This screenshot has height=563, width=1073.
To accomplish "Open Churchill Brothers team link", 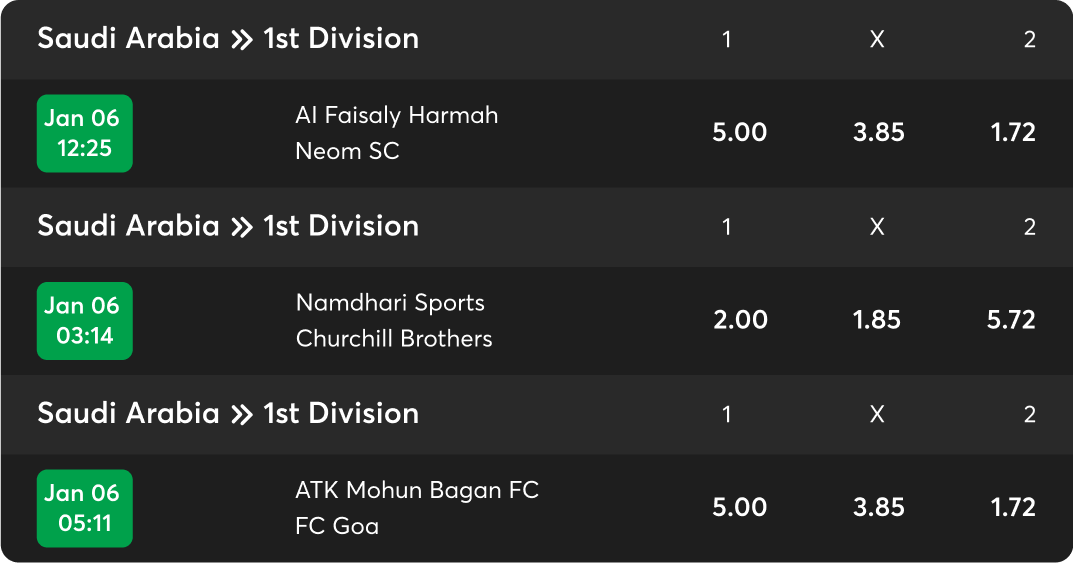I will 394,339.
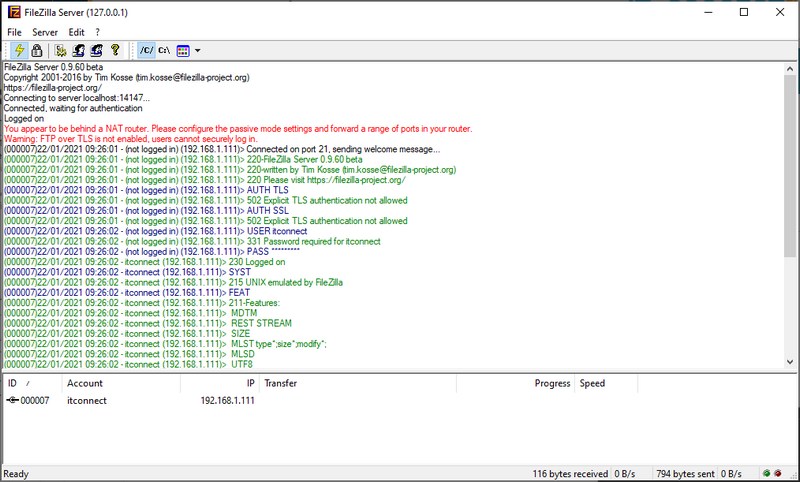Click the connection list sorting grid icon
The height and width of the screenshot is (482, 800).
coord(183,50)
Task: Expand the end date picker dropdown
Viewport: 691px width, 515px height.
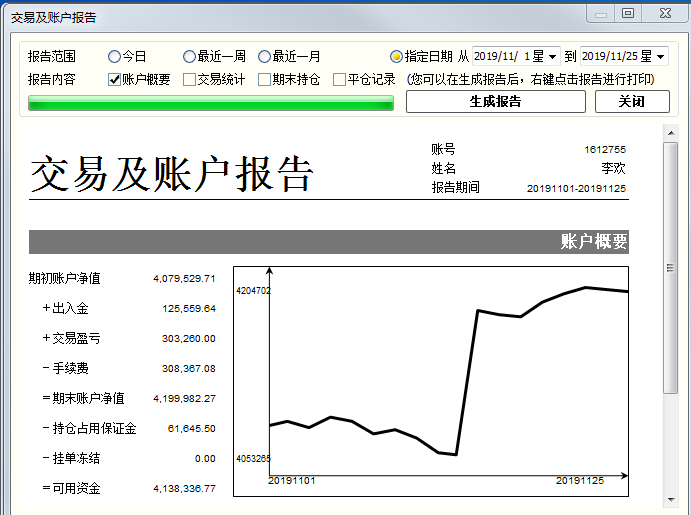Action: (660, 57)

-=-=-=-=-

> **WORK REQUIRED**
Starting at the line containing "Task: Expand the end date picker dropdown", output every remaining line of the records above exactly, the last one included. Nothing else belongs in the output, and no pictures either.

> **EXERCISE RESPONSE**
Task: Expand the end date picker dropdown
Viewport: 691px width, 515px height.
Action: (660, 57)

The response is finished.